Ernaast is een magnetometer te zien, waaraan een drijver is bevestigd. „Het meet variaties in het aardmagnetisch veld. Bij een gezonken kanon bijvoorbeeld, zou het apparaat uitslaan”, aldus Seger van den Brenk van Periplus. Dezelfde machine kijkt naar geulen in de ondergrond. „Voor de Romeinse tijd heeft het hier droog gelegen. Onder het zand en klei (tot wel achttien meter dik) ligt prehistorisch landschap.”

Onderzoeksgebied
Hij laat een kaart zien van het te onderzoeken gebied. Het heeft de vorm van een hart. In horizontale banen wordt de bodem gescand. Aan de randen zijn al meerdere locaties gemarkeerd met een kleine icoontje in de vorm van een schip. „Daar hebben we al eens scheepsresten aangetroffen.” Een voordeel van het Markermeer, is dat er geen stroming is. Daardoor blijft alles op dezelfde plek liggen. Bovendien zijn de scheepsresten goed bewaard gebleven in de klei.

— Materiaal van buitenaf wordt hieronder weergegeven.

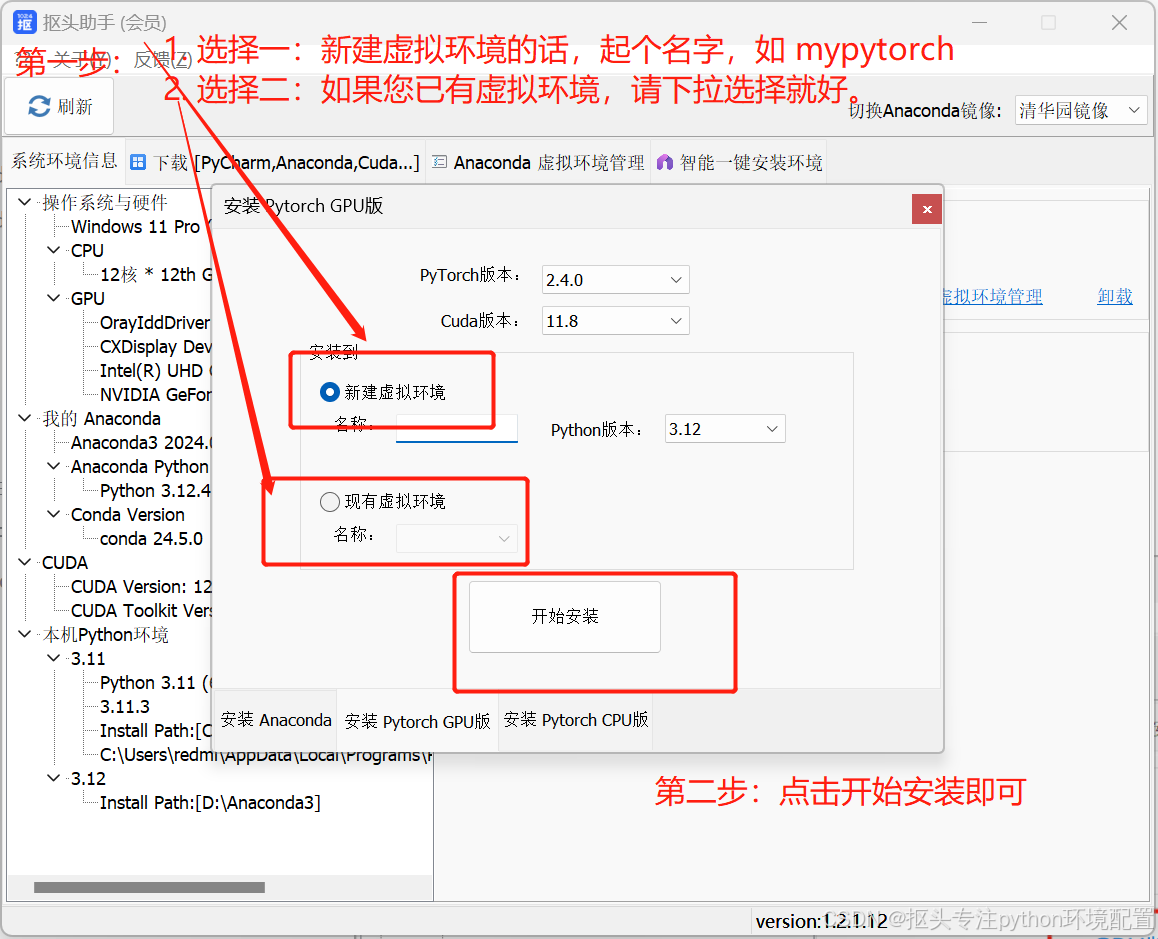Click the new environment 名称 input field
This screenshot has height=939, width=1158.
click(457, 428)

Aan boord zijn in ieder geval de stuurman en geofysicus Dennis Oltheten (van Deep). Laatstgenoemde houdt de data nauwlettend in de gaten, checkt of alle apparatuur naar behoren werkt en markeert onder meer locaties waar (mogelijk) iets bijzonders is te vinden. De Gemini slaat 1 gigabyte data per minuut op. Van den Brenk: „Gelukkig kan dat nu. We hadden onze apparatuur al langer, maar onze computers konden de opslag lange tijd niet aan. Daardoor moesten we tot wel 90 procent van data weggooien.

Duiken
Als de eerste bodemscan is voltooid, gaat het onderzoeksteam nog een keer terug naar alle locaties waar mogelijk iets is gevonden. Daar worden nog een keer beelden gemaakt, die daarna worden geanalyseerd. De volgende stap zou het duiken naar wraklocaties zijn. Of en wanneer dat gaat gebeuren is nu nog niet duidelijk. Van den Brenk: „Er is niet veel budget en duikonderzoek is duur. Als we iets heel bijzonders vinden, kan de Rijksdienst besluiten om dit zelf te doen. Mocht het niet lukken om financiering te krijgen, dan gaan we misschien met een groepje in onze vrije tijd.”

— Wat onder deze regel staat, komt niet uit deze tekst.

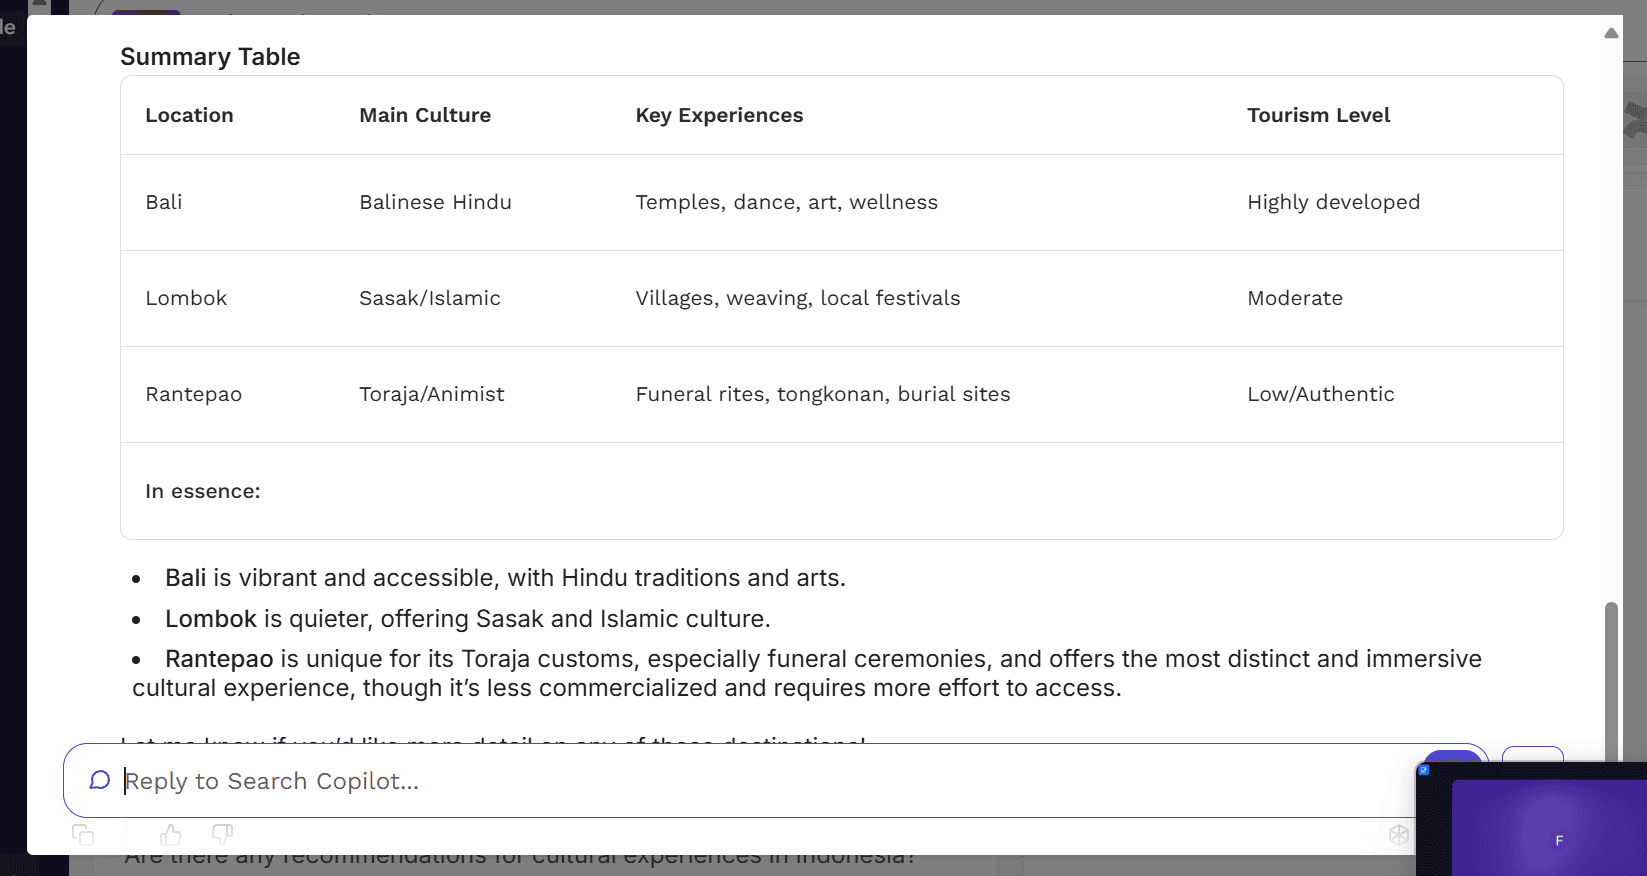Viewport: 1647px width, 876px height.
Task: Click the Summary Table heading
Action: click(210, 57)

Tot op heden is nog nooit een groot onderzoek gedaan in het Hoornse Hop. „Normaal gesproken gaat dit werk hand in hand met bodemingrepen. Als ergens om een bepaalde reden gegraven moet worden in de grond”, legt Michiel Bartels van Archeologie West-Friesland uit. De opgravingen aan het Kerkplein zijn hier een voorbeeld van.

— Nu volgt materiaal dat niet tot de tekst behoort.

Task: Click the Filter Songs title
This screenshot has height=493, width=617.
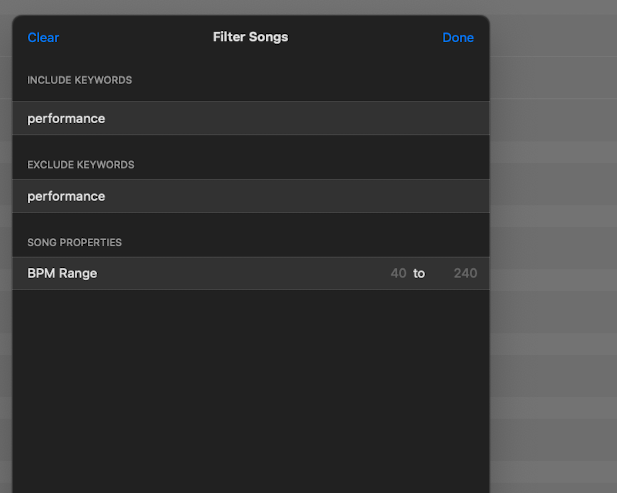Action: click(251, 37)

Toen de Flevopolder droog viel, werden maar liefst 430 scheepswrakken aangetroffen. In tegenstelling tot de Flevopolder is de Markerwaard nooit ingepolderd. De enige vondsten zijn tot zover gedaan tijdens het versterken van de dijk. „We verwachten hier een zelfde wrakkendichtheid.”

Kansrijk
Tijdens de Slag om de Zuiderzee in oktober 1573 zijn veel schepen verloren gegaan op het Hoornse Hop. Bij het onderzoek dat nu plaatsvindt, mogelijk gemaakt door de Rijksdienst voor het Culturele Ergoed, is dan ook de verwachting dat verschillende wrakken worden gevonden. De Rijksdienst acht het gebied ’zeer kansrijk’ als het gaat om het vinden van 17e eeuwse scheepswrakken.

Afgelopen week startten de werkzaamheden, die 15 dagen duren. De bemanning werkt om en nabij de twaalf uur per dag, zolang het licht is. Bartels, duvelstoejager bij het project, is hoopvol over het onderzoek. „En als we niets vinden, dan weten we in ieder geval dat er niets ligt.”